本文探讨了一道算法题目,通过构建树形结构并利用树的直径特性来优化操作次数,实现将树中所有节点的颜色统一。文章详细介绍了问题背景、解决思路及核心代码实现。
Anton is growing a tree in his garden. In case you forgot, the tree is a connected acyclic undirected graph.
There are n vertices in the tree, each of them is painted black or white. Anton doesn't like multicolored trees, so he wants to change the tree such that all vertices have the same color (black or white).

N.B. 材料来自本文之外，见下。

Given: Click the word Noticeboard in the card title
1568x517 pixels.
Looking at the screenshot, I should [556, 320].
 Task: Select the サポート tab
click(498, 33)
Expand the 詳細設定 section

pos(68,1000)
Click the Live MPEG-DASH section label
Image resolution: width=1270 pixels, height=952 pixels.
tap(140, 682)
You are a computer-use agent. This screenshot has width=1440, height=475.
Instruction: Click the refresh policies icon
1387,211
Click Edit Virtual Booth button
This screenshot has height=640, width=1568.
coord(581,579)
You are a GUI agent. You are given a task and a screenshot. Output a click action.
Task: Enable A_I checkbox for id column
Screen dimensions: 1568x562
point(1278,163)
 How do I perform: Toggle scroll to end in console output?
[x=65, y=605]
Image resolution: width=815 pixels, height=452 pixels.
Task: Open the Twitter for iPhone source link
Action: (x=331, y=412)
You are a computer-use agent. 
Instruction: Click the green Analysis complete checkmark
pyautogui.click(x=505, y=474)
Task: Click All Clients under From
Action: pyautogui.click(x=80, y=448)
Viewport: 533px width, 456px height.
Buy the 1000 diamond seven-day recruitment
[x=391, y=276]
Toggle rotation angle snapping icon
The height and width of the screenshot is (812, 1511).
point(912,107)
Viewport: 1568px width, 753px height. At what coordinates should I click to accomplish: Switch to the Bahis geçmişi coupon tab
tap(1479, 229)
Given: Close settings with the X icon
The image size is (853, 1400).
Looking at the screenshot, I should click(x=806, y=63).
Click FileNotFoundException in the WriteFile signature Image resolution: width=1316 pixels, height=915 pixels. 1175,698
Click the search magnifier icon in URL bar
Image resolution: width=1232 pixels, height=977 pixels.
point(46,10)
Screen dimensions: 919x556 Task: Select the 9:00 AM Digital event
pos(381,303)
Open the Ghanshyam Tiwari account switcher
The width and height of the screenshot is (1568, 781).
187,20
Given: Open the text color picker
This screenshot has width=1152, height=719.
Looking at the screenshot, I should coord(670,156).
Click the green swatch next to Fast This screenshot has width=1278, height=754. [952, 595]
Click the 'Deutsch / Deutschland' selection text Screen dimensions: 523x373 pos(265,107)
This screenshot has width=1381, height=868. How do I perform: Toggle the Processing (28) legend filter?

To change the colors Anton can use only operations of one type. We denote it aspaint(v), where v is some vertex of the tree. This operation changes the color of all verticesu such that all vertices on the shortest path fromv to u have the same color (includingv and u). For example, consider the tree
and apply operation paint(3) to get the following:
Anton is interested in the minimum number of operation he needs to perform in order to make the colors of all vertices equal.
The first line of the input contains a single integer n (1 ≤ n ≤ 200 000) — the number of vertices in the tree.
The second line contains n integers colori (0 ≤ colori ≤ 1) — colors of the vertices.colori = 0 means that thei-th vertex is initially painted white, whilecolori = 1 means it's initially painted black.
Then follow n - 1 line, each of them contains a pair of integersui andvi (1 ≤ ui, vi ≤ n, ui ≠ vi) — indices of vertices connected by the corresponding edge. It's guaranteed that all pairs(ui, vi) are distinct, i.e. there are no multiple edges.
Print one integer — the minimum number of operations Anton has to apply in order to make all vertices of the tree black or all vertices of the tree white.
11 0 0 0 1 1 0 1 0 0 1 1 1 2 1 3 2 4 2 5 5 6 5 7 3 8 3 9 3 10 9 11
2
4 0 0 0 0 1 2 2 3 3 4
0
In the first sample, the tree is the same as on the picture. If we first apply operationpaint(3) and then apply paint(6), the tree will become completely black, so the answer is2.
In the second sample, the tree is already white, so there is no need to apply any operations and the answer is0.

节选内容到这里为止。